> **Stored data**
:::

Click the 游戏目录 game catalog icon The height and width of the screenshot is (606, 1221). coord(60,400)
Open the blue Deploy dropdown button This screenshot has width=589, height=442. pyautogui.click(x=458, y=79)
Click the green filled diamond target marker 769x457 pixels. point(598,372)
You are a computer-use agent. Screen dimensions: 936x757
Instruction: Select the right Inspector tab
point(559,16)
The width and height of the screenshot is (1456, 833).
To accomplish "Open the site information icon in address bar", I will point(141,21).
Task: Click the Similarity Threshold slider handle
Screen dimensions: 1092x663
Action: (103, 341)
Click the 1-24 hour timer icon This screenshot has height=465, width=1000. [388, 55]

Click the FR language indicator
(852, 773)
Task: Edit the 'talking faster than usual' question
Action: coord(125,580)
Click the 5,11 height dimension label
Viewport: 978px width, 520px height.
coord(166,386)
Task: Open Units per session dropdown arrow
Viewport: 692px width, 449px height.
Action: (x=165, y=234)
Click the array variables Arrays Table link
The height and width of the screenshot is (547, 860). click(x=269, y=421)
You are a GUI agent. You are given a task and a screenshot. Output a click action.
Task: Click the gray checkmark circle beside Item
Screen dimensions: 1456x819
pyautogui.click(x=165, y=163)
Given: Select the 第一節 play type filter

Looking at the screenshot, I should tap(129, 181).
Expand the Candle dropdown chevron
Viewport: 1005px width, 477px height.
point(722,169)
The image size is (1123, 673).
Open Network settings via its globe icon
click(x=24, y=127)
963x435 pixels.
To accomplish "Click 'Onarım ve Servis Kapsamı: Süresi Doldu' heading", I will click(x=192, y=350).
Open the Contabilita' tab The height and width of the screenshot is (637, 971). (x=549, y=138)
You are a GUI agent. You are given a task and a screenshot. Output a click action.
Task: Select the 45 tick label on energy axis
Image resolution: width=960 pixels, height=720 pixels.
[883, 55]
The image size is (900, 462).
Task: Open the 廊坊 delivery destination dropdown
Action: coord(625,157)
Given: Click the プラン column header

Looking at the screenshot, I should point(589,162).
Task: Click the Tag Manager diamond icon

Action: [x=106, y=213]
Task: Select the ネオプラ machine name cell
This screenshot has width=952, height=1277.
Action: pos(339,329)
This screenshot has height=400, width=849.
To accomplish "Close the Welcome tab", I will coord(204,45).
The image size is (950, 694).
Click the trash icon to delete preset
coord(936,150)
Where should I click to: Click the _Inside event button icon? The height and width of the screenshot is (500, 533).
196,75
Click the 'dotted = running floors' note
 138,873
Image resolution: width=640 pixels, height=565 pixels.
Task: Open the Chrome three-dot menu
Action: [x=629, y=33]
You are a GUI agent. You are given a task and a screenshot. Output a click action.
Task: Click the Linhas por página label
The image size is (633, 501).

:::

> **Aim of the task**
Please write out each entry shown above exactly as given.

> **Answer box**
Click the 游戏目录 game catalog icon The height and width of the screenshot is (606, 1221). coord(60,400)
Open the blue Deploy dropdown button This screenshot has width=589, height=442. pyautogui.click(x=458, y=79)
Click the green filled diamond target marker 769x457 pixels. point(598,372)
You are a computer-use agent. Screen dimensions: 936x757
Instruction: Select the right Inspector tab
point(559,16)
The width and height of the screenshot is (1456, 833).
To accomplish "Open the site information icon in address bar", I will point(141,21).
Task: Click the Similarity Threshold slider handle
Screen dimensions: 1092x663
Action: (103, 341)
Click the 1-24 hour timer icon This screenshot has height=465, width=1000. [388, 55]

Click the FR language indicator
(852, 773)
Task: Edit the 'talking faster than usual' question
Action: coord(125,580)
Click the 5,11 height dimension label
Viewport: 978px width, 520px height.
coord(166,386)
Task: Open Units per session dropdown arrow
Viewport: 692px width, 449px height.
Action: (x=165, y=234)
Click the array variables Arrays Table link
The height and width of the screenshot is (547, 860). click(x=269, y=421)
You are a GUI agent. You are given a task and a screenshot. Output a click action.
Task: Click the gray checkmark circle beside Item
Screen dimensions: 1456x819
pyautogui.click(x=165, y=163)
Given: Select the 第一節 play type filter

Looking at the screenshot, I should tap(129, 181).
Expand the Candle dropdown chevron
Viewport: 1005px width, 477px height.
point(722,169)
The image size is (1123, 673).
Open Network settings via its globe icon
click(x=24, y=127)
963x435 pixels.
To accomplish "Click 'Onarım ve Servis Kapsamı: Süresi Doldu' heading", I will click(x=192, y=350).
Open the Contabilita' tab The height and width of the screenshot is (637, 971). (x=549, y=138)
You are a GUI agent. You are given a task and a screenshot. Output a click action.
Task: Select the 45 tick label on energy axis
Image resolution: width=960 pixels, height=720 pixels.
[883, 55]
The image size is (900, 462).
Task: Open the 廊坊 delivery destination dropdown
Action: coord(625,157)
Given: Click the プラン column header

Looking at the screenshot, I should point(589,162).
Task: Click the Tag Manager diamond icon

Action: [x=106, y=213]
Task: Select the ネオプラ machine name cell
This screenshot has width=952, height=1277.
Action: pos(339,329)
This screenshot has height=400, width=849.
To accomplish "Close the Welcome tab", I will coord(204,45).
The image size is (950, 694).
Click the trash icon to delete preset
coord(936,150)
Where should I click to: Click the _Inside event button icon? The height and width of the screenshot is (500, 533).
196,75
Click the 'dotted = running floors' note
 138,873
Image resolution: width=640 pixels, height=565 pixels.
Task: Open the Chrome three-dot menu
Action: [x=629, y=33]
You are a GUI agent. You are given a task and a screenshot. Output a click action.
Task: Click the Linhas por página label
The image size is (633, 501).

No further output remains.